▸ Input:
*** Block opens ***

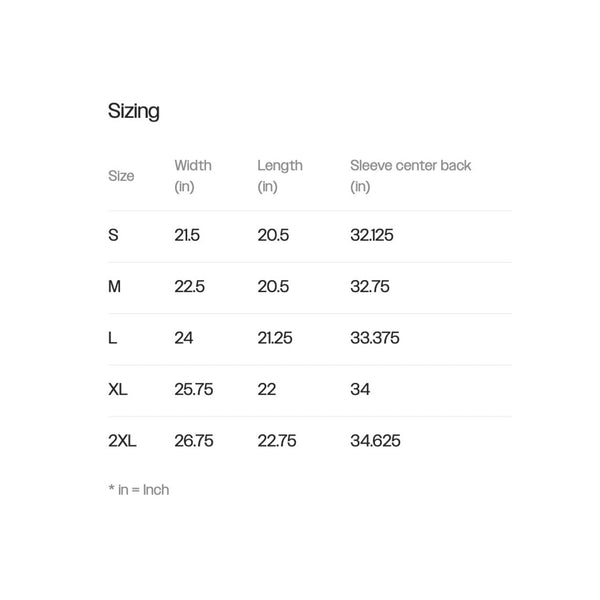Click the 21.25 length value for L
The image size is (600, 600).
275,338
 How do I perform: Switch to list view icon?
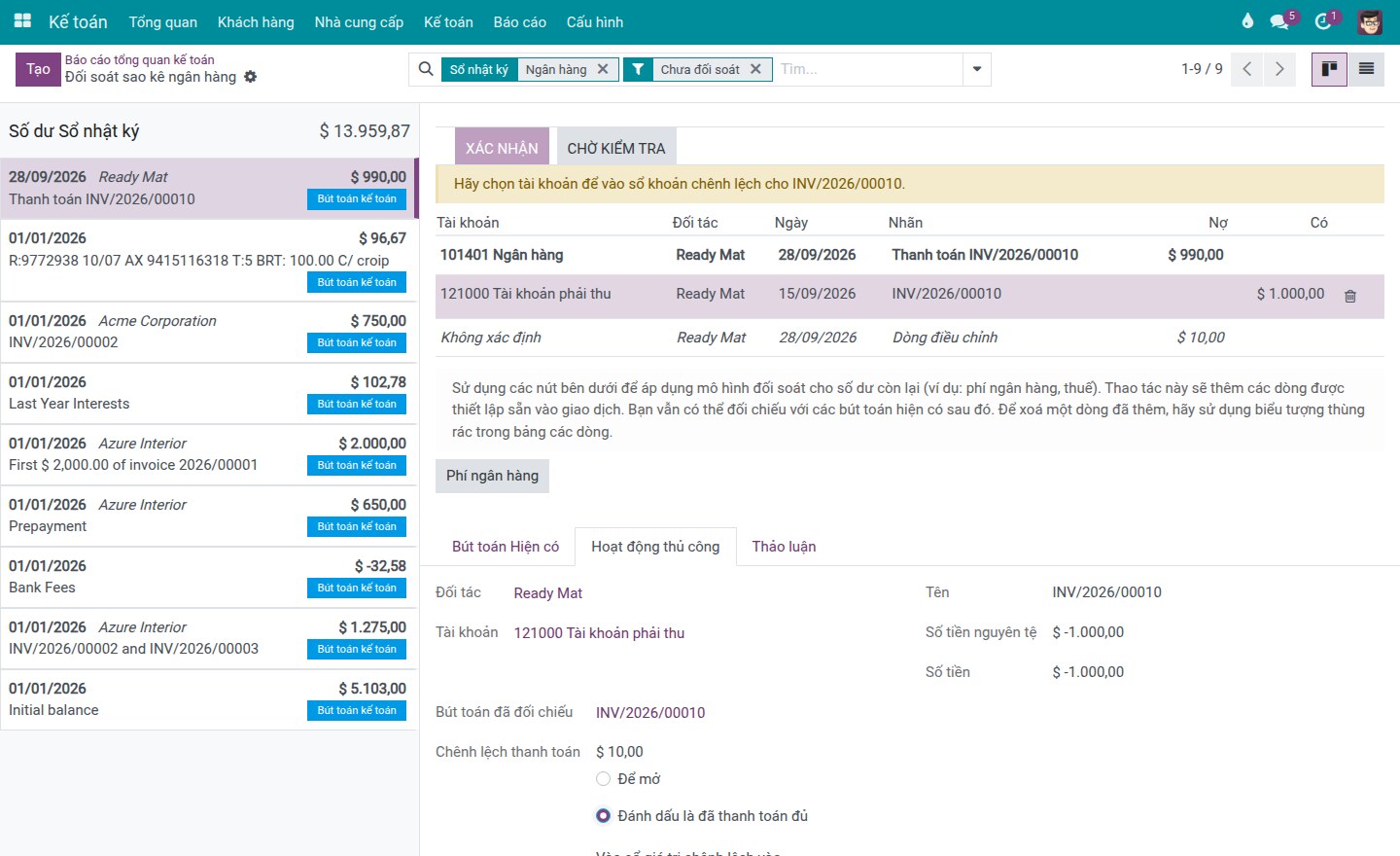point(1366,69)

*** Block closes ***
*** Block opens ***

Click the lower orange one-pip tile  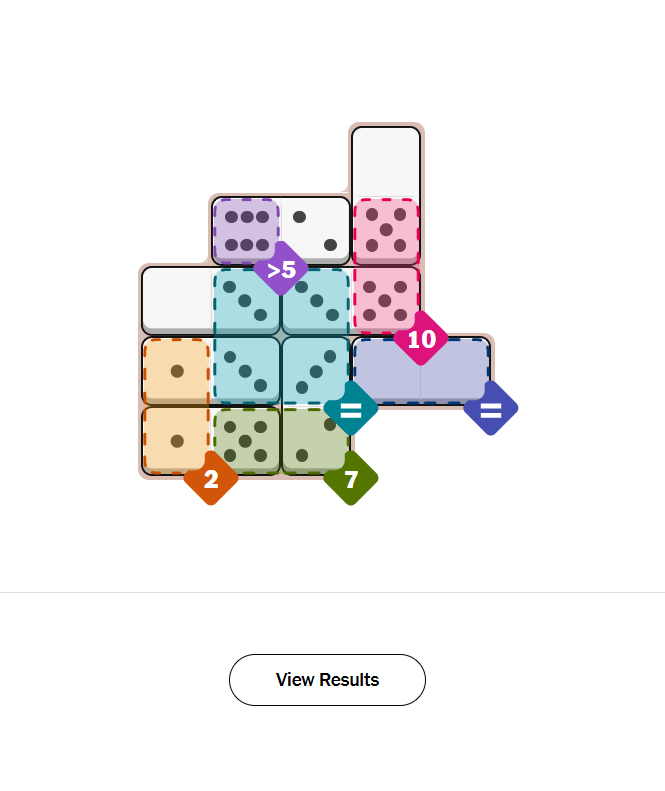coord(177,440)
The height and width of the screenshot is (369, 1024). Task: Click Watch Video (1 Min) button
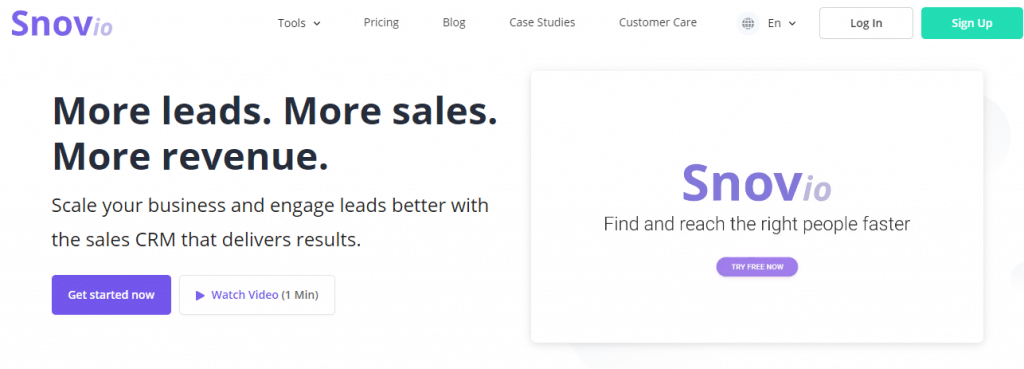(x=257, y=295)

*** Block closes ***
*** Block opens ***

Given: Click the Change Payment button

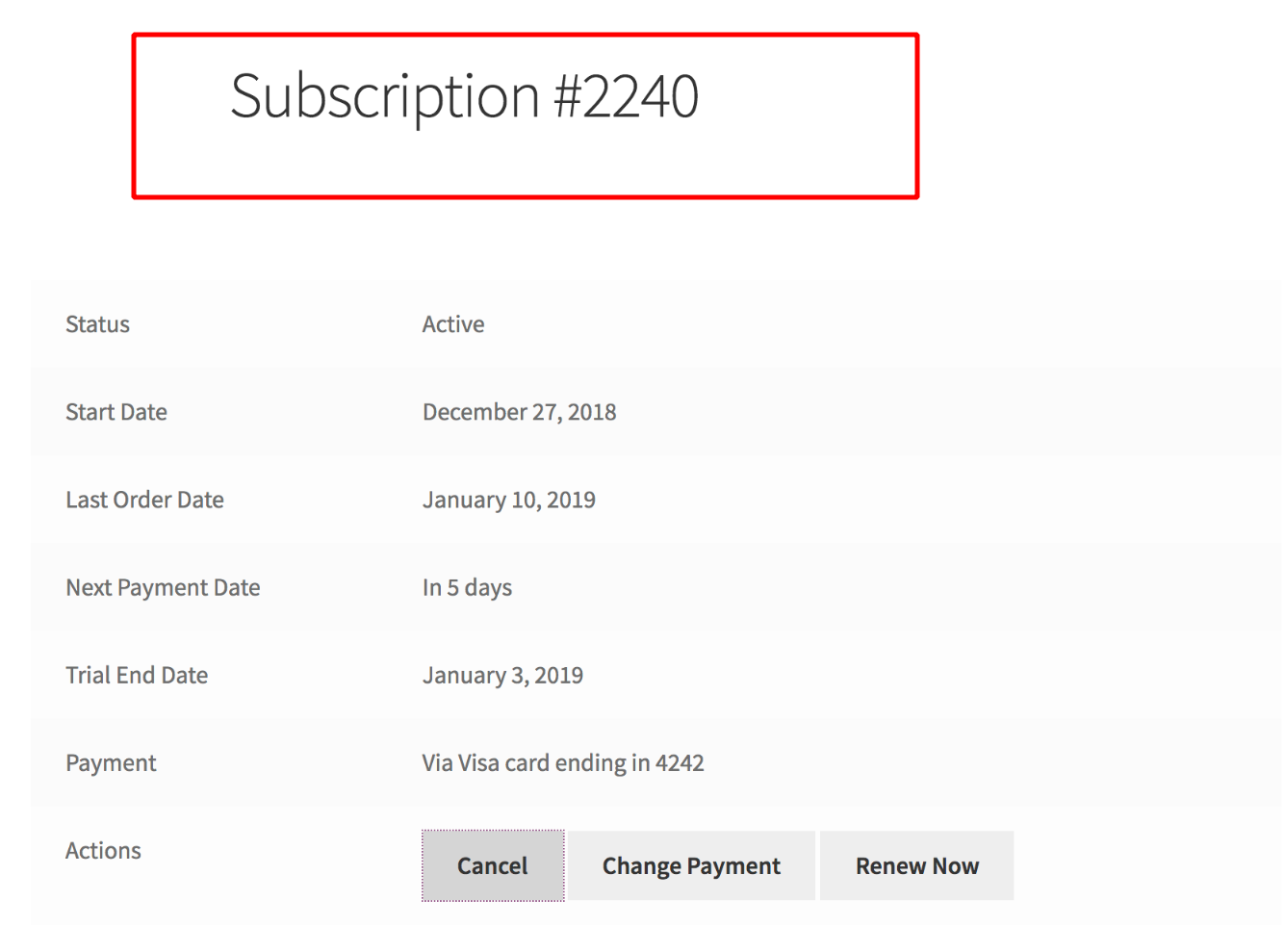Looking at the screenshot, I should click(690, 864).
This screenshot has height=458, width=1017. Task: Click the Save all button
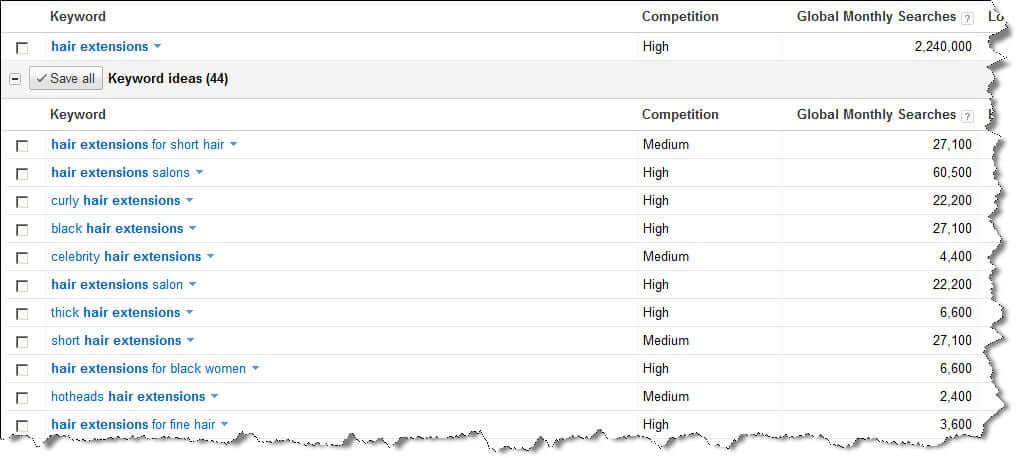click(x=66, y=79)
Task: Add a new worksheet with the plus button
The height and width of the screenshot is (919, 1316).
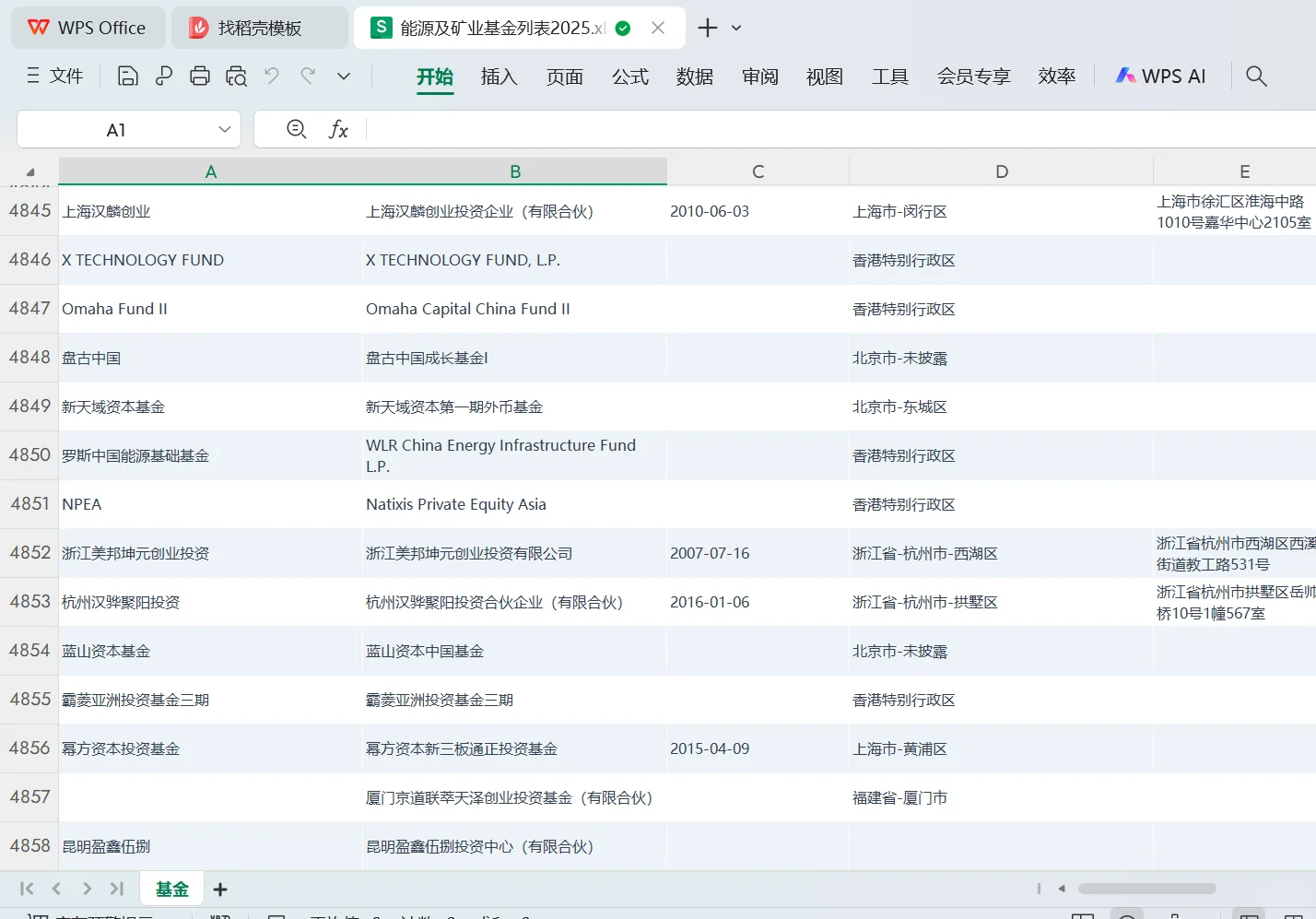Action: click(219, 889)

*** Block closes ***

▸ What the exercise asks: From the records above, copy exactly the lines starting at the one with "Given: Click the Change Payment button" and ending at the one with "Task: Add a", and no others. Pictures stay out.

▸ Written answer:
Given: Click the Change Payment button

Looking at the screenshot, I should click(690, 864).
This screenshot has height=458, width=1017. Task: Click the Save all button
click(x=66, y=79)
Task: Add a new worksheet with the plus button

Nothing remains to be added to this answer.